Give back, exactly and with nothing else, the lines running from the one that contains "1192x584 pixels." to the end of the entries below; do not include pictures.

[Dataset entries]
== Segment start ==

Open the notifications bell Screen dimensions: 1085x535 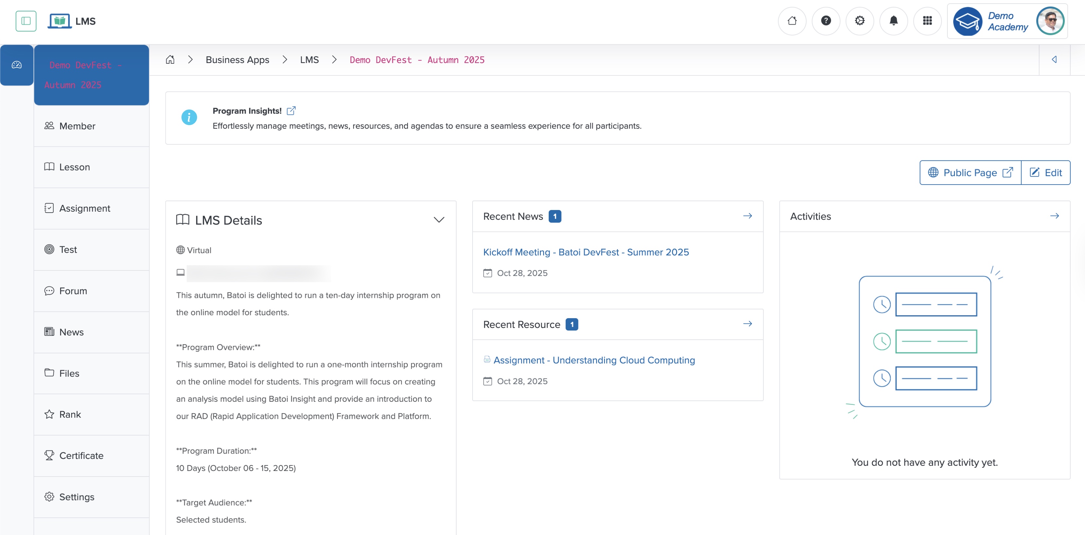coord(893,21)
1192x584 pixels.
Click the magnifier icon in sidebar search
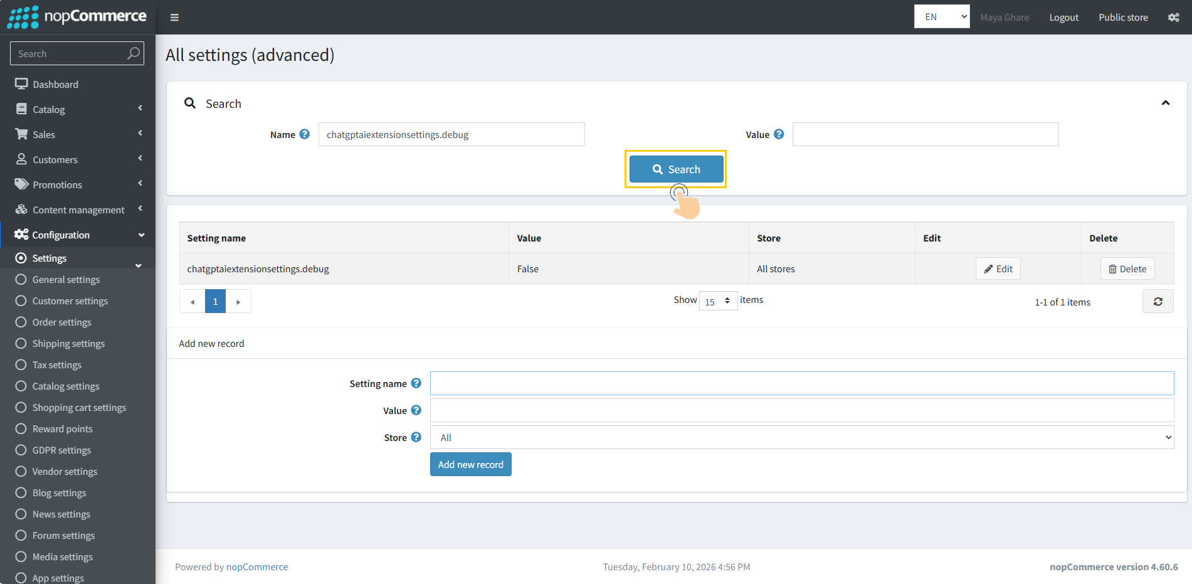[133, 53]
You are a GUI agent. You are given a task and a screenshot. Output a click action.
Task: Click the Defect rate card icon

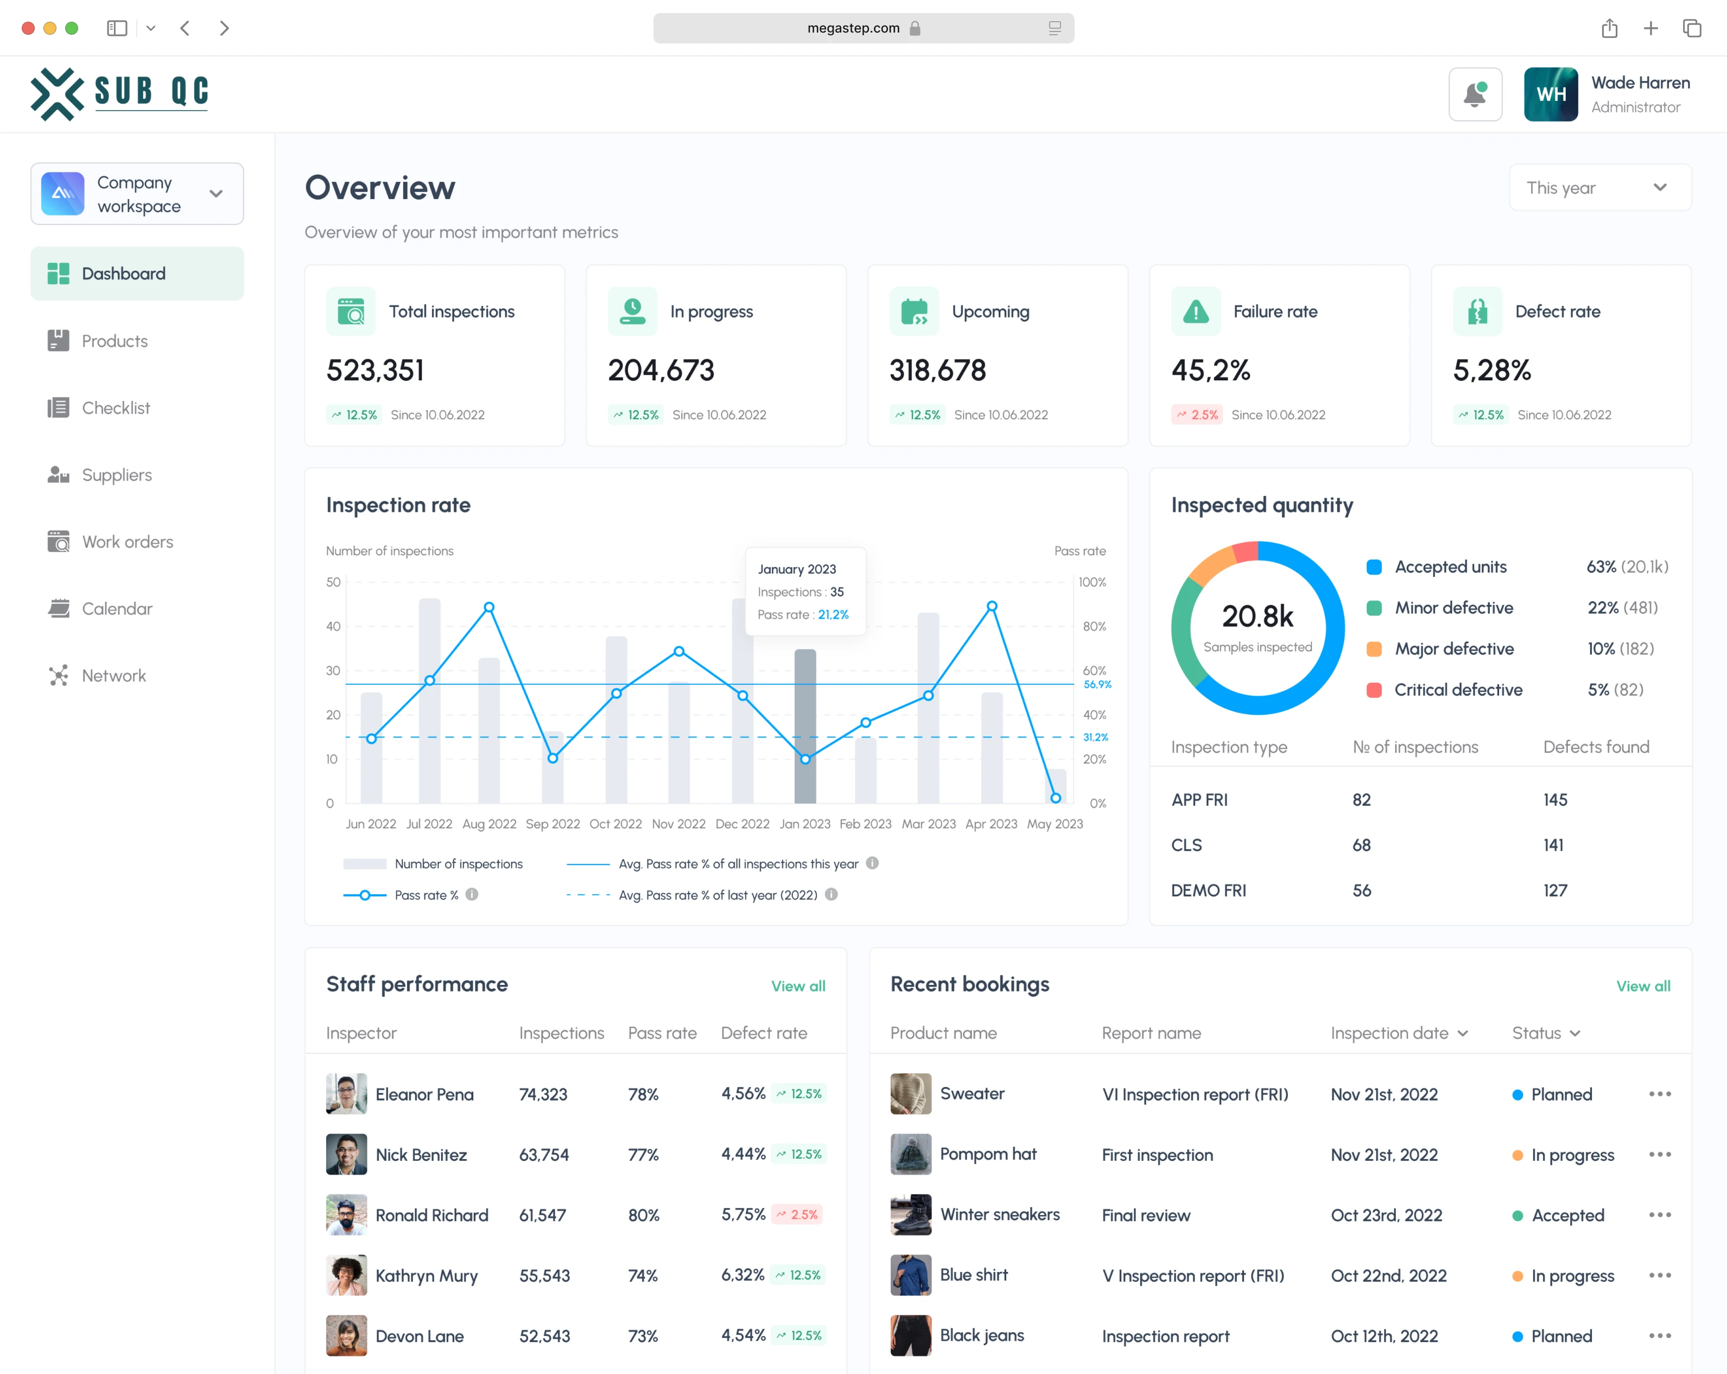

== Segment end ==

SOLUTION:
1192x584 pixels.
Click the magnifier icon in sidebar search
[133, 53]
You are a GUI agent. You are given a task and a screenshot. Output a click action.
Task: Click the Defect rate card icon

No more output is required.